Many well-known opponents of the city’s Honolulu rail system, including Dr. Panos Prevedouros, University of Hawaii Professor Randall Roth, Dr. Michael Uechi, Dennis Callan and Honolulutraffic.com’s Cliff Slater also came to endorse the only candidate opposed to the city’s plan to construct a $5.3 billion elevated steel on steel rail project from Kapolei to Honolulu.
Cayetano thanked his three campaign chairs, which included former Senator and State Judge Rey Graulty, former City Council Chair and retired State Judge Walter Heen, and Designer Charlyn Honda Masini.
Cayetano introduced several people from the last three former mayoral cabinets who agreed to advise him on key city issues, such as infrastructure and financial management.
Lively and enthusiastic, Cayetano said he is running for Honolulu mayor to stop the rail from being built and to fix Honolulu’s dilapidated infrastructure.
He was thrilled a new Honolulu Star Advertiser poll documents public support for the rail project dropped dramatically since last year, and another released today shows him in the lead for Honolulu mayor.
Cayetano is running against former city managing director Kirk Caldwell and Honolulu Mayor Peter Carlisle.
“Ten years I’ve been retired, and I’m coming back because the city has some problems and I want to do something about it,” Cayetano said.
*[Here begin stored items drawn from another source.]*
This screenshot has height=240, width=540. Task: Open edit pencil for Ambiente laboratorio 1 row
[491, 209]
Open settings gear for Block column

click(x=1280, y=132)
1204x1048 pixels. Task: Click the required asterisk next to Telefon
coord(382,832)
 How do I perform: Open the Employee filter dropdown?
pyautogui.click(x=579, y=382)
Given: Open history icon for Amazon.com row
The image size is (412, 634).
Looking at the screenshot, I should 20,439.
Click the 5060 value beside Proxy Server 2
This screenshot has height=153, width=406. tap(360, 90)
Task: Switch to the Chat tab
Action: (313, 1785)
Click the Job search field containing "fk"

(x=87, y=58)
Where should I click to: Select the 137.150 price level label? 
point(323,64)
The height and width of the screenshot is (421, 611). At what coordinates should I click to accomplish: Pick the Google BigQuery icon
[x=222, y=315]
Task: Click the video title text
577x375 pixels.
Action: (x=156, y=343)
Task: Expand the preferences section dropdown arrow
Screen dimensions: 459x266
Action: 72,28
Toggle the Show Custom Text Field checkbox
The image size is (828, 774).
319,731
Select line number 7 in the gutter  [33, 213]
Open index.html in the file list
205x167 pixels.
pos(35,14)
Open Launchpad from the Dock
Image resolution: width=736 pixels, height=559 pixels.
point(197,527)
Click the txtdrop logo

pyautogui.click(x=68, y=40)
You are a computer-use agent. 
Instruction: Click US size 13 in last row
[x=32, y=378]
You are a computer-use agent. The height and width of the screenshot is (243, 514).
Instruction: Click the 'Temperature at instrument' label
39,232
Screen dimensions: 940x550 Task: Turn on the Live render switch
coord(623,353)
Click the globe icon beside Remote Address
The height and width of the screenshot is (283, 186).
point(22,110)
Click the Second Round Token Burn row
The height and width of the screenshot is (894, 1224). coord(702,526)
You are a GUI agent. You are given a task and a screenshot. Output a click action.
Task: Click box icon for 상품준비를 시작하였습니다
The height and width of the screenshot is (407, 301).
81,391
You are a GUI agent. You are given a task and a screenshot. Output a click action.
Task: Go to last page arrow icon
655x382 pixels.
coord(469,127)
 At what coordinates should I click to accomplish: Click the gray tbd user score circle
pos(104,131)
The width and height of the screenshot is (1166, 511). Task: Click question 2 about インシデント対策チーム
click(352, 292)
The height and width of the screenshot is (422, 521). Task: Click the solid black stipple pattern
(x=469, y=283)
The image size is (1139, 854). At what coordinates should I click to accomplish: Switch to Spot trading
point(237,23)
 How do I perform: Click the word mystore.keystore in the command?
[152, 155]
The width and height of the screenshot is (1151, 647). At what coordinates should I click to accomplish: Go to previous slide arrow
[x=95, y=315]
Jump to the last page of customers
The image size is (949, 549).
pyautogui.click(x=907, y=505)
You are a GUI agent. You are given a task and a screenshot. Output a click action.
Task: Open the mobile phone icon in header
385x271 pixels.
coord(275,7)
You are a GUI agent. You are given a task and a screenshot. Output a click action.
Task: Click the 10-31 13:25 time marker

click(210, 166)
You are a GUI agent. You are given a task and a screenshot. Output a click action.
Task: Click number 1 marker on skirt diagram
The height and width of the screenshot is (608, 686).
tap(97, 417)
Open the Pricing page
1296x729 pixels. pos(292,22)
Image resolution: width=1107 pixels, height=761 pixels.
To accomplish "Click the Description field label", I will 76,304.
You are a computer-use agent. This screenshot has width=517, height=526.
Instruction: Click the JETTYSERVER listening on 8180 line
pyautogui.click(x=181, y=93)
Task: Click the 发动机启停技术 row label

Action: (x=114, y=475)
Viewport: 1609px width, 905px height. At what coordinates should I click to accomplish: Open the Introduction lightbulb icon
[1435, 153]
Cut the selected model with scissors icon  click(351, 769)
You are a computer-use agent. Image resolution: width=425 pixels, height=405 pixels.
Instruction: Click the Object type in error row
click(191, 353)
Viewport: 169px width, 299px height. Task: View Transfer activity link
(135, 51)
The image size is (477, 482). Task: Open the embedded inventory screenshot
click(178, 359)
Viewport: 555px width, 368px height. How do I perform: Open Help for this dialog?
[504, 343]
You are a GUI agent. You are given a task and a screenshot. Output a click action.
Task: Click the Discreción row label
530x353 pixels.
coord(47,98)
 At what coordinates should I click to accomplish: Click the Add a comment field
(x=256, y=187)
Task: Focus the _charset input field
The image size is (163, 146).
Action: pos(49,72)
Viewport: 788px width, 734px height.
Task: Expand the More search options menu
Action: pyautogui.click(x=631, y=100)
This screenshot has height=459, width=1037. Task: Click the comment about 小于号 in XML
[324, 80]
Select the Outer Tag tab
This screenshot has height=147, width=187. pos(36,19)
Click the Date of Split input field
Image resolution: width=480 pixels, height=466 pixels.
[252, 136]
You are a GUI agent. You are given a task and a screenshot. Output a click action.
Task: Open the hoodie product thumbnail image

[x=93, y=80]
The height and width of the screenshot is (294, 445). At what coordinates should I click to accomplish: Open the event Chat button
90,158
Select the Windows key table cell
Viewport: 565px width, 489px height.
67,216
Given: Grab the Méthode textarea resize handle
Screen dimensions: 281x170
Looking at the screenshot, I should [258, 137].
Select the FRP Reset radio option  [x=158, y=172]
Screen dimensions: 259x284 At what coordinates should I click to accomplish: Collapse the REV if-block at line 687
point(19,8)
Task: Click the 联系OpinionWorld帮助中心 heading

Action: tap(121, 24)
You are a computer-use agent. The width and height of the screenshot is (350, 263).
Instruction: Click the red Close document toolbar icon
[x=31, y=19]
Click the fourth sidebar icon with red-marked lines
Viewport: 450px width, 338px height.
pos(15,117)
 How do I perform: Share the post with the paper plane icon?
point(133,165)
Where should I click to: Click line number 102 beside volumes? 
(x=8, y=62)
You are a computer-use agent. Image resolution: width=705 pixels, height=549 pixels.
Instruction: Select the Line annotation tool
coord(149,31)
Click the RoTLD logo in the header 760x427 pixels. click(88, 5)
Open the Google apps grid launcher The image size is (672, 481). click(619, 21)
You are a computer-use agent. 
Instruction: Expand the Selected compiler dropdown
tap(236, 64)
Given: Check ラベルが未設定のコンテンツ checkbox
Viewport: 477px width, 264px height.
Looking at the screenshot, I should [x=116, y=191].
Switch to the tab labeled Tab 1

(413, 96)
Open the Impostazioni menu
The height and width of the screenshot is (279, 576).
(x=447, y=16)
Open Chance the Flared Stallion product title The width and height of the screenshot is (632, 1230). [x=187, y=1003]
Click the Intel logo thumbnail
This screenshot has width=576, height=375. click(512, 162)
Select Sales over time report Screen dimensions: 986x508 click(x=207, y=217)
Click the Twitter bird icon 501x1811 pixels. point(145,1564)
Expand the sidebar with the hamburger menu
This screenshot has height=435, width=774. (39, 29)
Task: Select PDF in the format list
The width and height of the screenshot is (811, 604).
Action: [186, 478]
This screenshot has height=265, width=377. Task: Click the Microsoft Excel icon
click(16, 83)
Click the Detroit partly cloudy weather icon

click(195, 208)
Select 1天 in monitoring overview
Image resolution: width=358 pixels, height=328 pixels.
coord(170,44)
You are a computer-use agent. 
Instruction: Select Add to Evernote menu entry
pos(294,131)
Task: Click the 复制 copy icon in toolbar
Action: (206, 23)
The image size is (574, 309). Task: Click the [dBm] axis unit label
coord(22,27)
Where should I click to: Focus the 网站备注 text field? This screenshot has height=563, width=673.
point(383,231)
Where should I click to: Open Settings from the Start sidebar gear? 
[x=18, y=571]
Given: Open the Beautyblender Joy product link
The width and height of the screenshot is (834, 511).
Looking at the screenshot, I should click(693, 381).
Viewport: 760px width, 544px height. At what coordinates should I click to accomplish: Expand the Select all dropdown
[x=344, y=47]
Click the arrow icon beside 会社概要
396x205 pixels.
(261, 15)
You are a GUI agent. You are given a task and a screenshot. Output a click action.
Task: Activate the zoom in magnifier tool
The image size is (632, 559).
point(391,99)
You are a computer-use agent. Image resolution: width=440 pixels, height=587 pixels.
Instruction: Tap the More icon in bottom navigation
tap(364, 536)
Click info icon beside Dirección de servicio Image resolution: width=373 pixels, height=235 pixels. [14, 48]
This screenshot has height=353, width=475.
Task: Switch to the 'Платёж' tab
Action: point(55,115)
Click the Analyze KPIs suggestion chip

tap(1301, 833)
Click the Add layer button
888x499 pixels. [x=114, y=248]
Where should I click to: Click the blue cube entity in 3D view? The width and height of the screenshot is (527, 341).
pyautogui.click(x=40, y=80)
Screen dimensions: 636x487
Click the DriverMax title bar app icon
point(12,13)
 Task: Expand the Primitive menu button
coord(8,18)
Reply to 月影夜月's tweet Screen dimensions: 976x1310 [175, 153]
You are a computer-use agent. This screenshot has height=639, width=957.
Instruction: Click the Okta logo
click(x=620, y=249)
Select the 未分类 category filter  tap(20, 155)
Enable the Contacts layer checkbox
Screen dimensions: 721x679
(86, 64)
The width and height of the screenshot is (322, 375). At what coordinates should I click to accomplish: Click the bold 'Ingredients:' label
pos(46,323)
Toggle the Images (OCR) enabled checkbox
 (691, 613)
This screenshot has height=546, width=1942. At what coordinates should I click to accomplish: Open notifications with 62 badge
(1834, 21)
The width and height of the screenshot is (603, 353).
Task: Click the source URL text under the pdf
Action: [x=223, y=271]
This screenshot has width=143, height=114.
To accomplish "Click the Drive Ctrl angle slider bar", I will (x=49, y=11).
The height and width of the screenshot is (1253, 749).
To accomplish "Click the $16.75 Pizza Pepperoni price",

Kobayashi, city budget chair, said she likes Cayetano because he is “honest.” She said she served with Cayetano in the State Senate, and agrees with his campaign focus on the city budget and transportation and infrastructure issues.
Uechi, a medical doctor who co-chaired the Stop Rail Campaign in 2008, said Cayetano has “the power, the charisma and the impact to wipe out the other lightweights” in the mayor’s race.
Rep. Belatti, an independent House Democrat, said “I am supporting Gov. Ben for the future of the City & County of Honolulu. I want to see a better future, and I think he can deliver on that.”
Prevedouros, who unsuccessfully ran for mayor in 2008 and 2010, but brought considerable attention to Oahu’s failing infrastructure, budget problems and the issues surrounding rail, is now an advisor to Cayetano on transportation and rail. Prevedouros said Cayetano, who served in office for 28 years and has never lost an election, has a very good chance of winning.
“Cayetano has the political experience that can put him on top,” Prevedouros said. “Cayetano is very fiscally responsible and has proven that in the past” and “is clearly anti rail and that is a project we don’t need.”
Prevedouros and Kobayashi said the city must spend at least $6 billion to fix Oahu’s aging infrastructure and cannot afford the $5.3 billion the current city administration plans to spend on rail.